*What is expected*. Return every record verbatim, omitting all pictures.

=== Records supplied ===

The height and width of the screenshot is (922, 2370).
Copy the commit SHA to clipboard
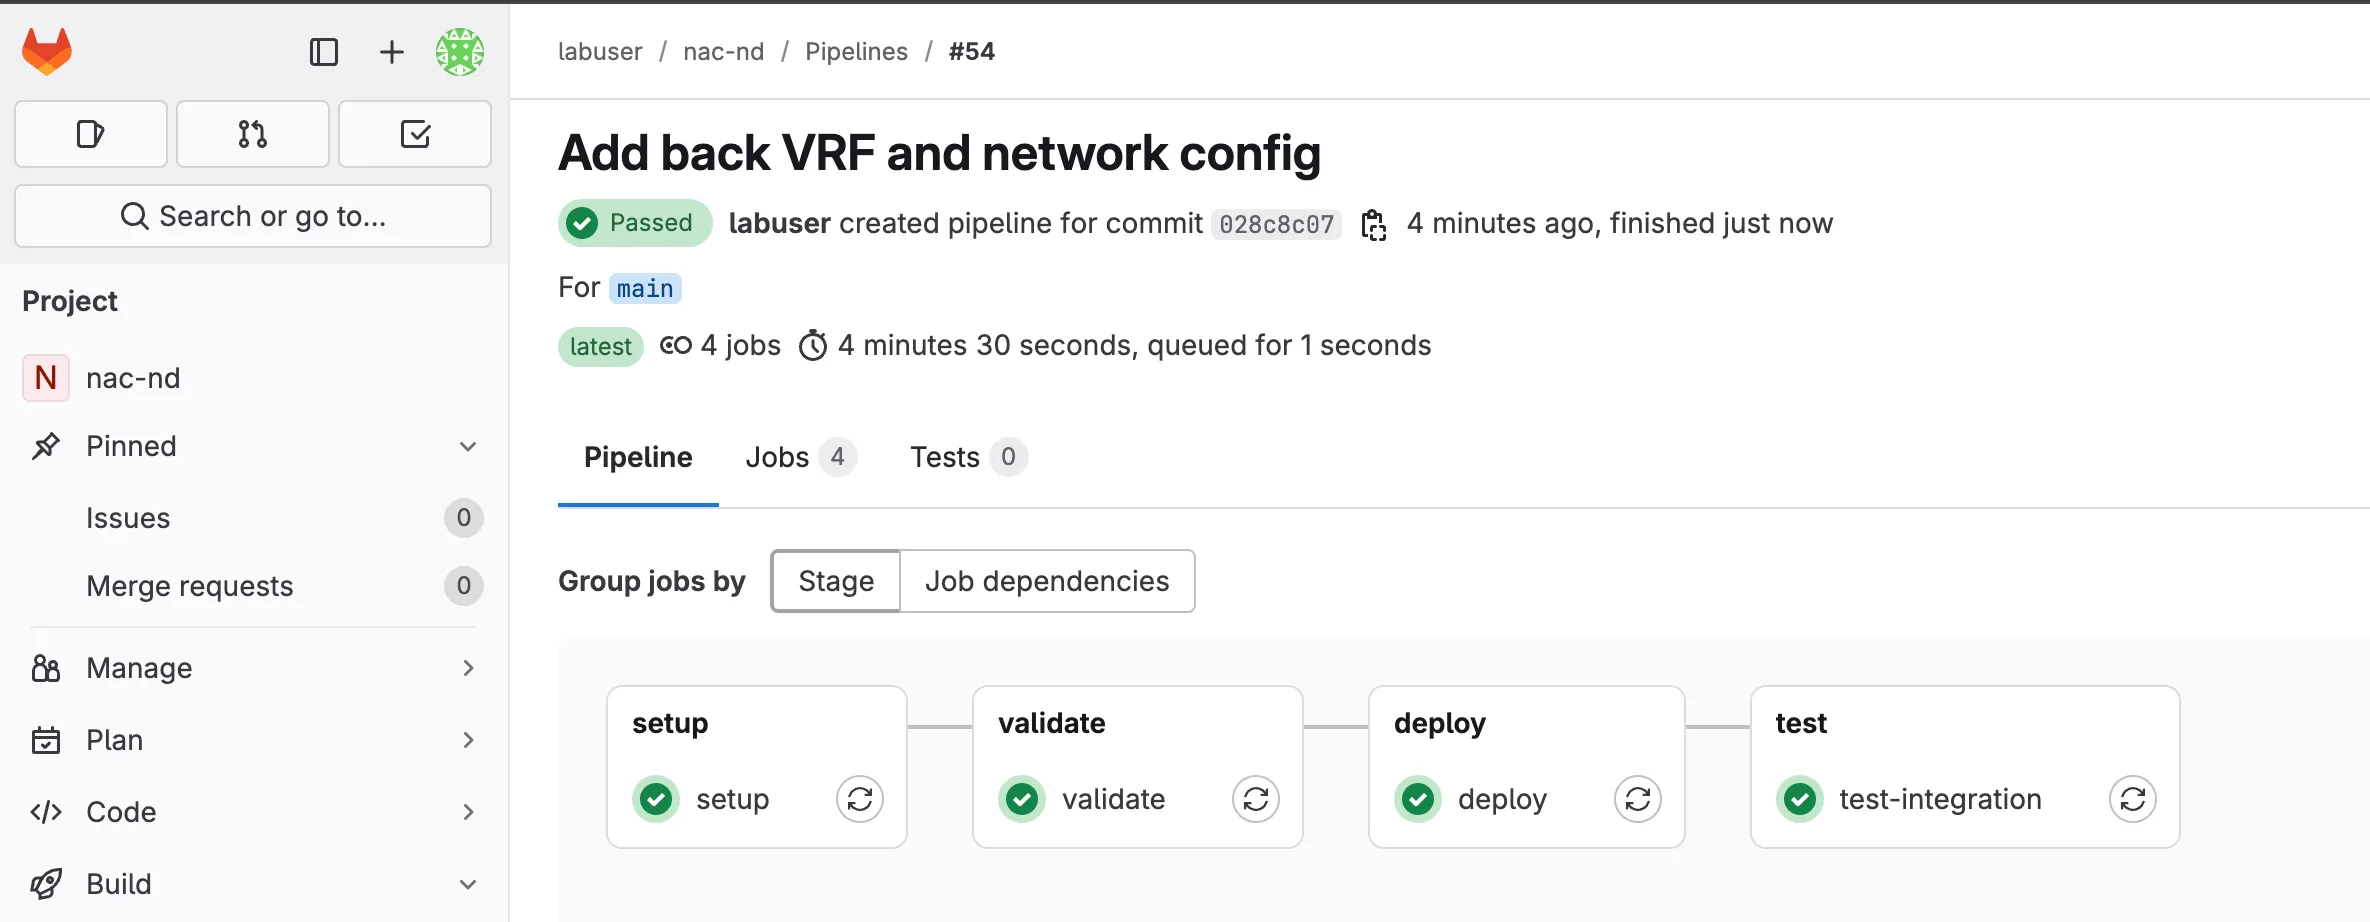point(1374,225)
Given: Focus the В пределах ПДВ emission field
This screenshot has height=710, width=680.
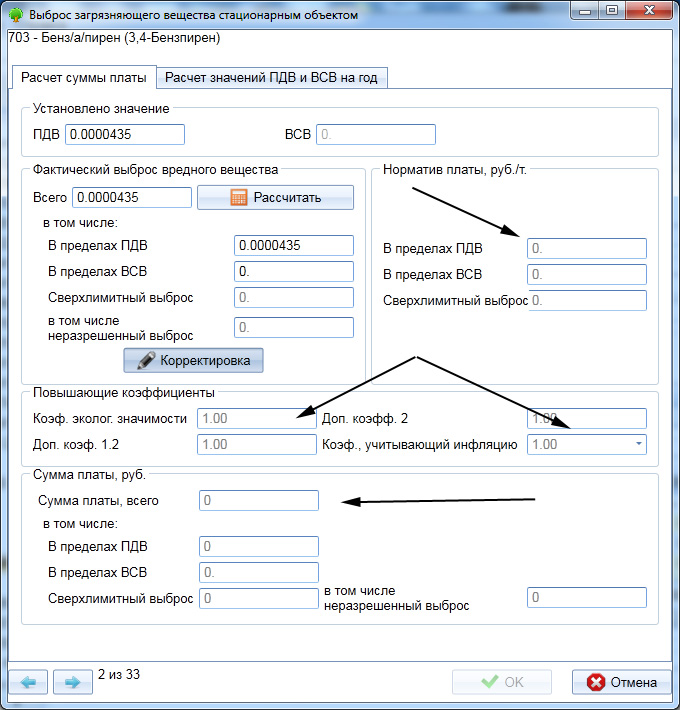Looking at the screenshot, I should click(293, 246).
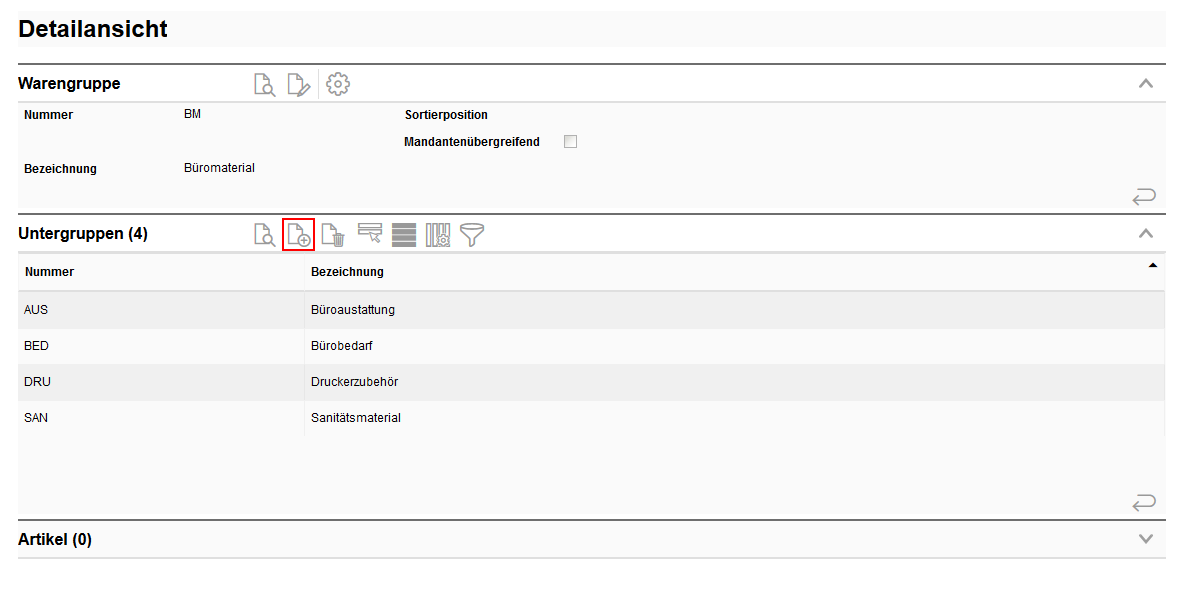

===

*Solution*.
The height and width of the screenshot is (922, 2370).
Copy the commit SHA to clipboard
point(1374,225)
Given: Focus the В пределах ПДВ emission field
This screenshot has height=710, width=680.
Looking at the screenshot, I should click(293, 246).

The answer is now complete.